• **Required work**
Copy the lines below exactly, starting at the one with "Where should I" and ending at the one with "Pick the pen point tool", and leave out any picture.

• **Supplied records**
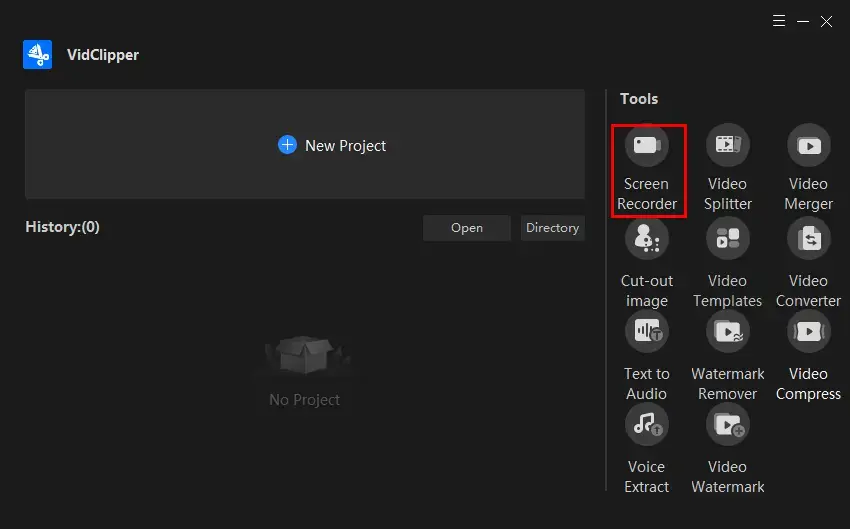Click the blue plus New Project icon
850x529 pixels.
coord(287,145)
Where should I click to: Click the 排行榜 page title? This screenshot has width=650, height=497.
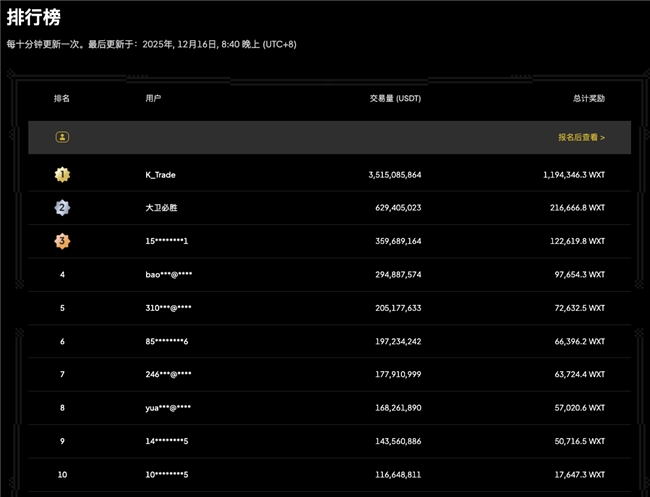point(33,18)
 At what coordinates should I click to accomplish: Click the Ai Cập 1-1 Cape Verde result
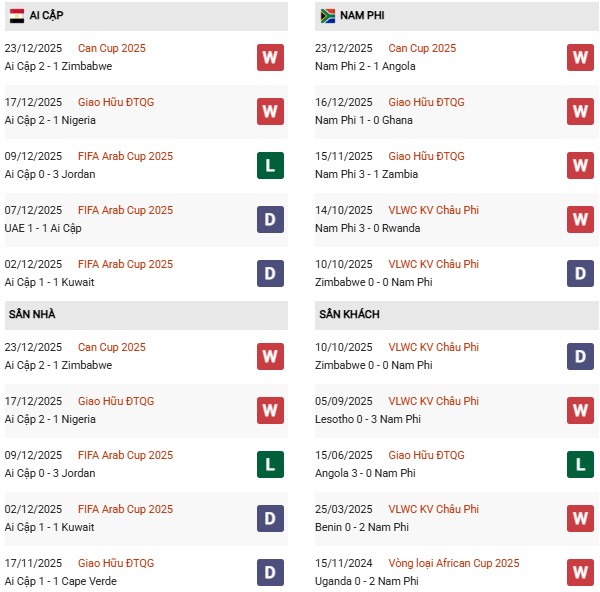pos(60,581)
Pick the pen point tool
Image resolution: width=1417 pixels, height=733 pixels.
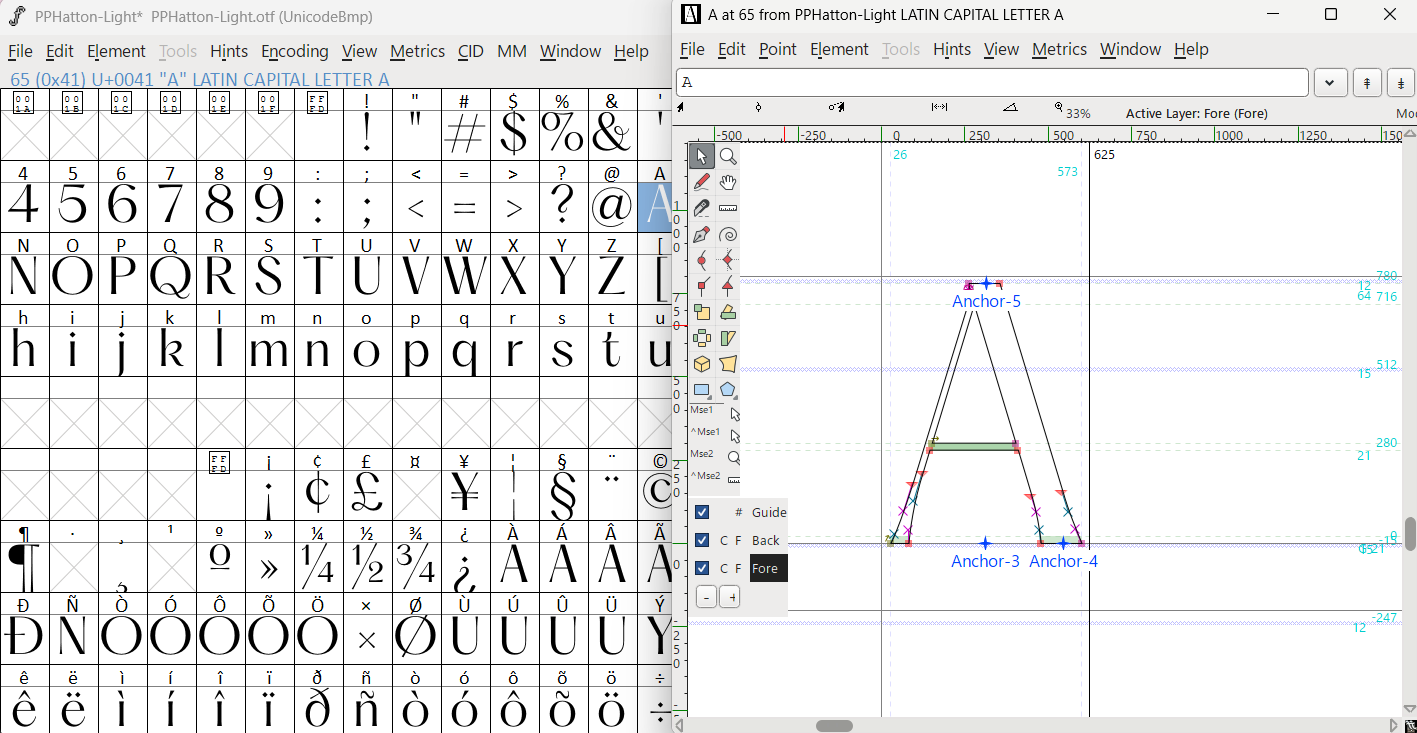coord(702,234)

==

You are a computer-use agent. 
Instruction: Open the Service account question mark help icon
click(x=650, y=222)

• **Solution for this problem**
Where should I click to: Click the 排行榜 page title? This screenshot has width=650, height=497.
point(33,18)
 At what coordinates should I click to accomplish: Click the Ai Cập 1-1 Cape Verde result
pos(60,581)
Pick the pen point tool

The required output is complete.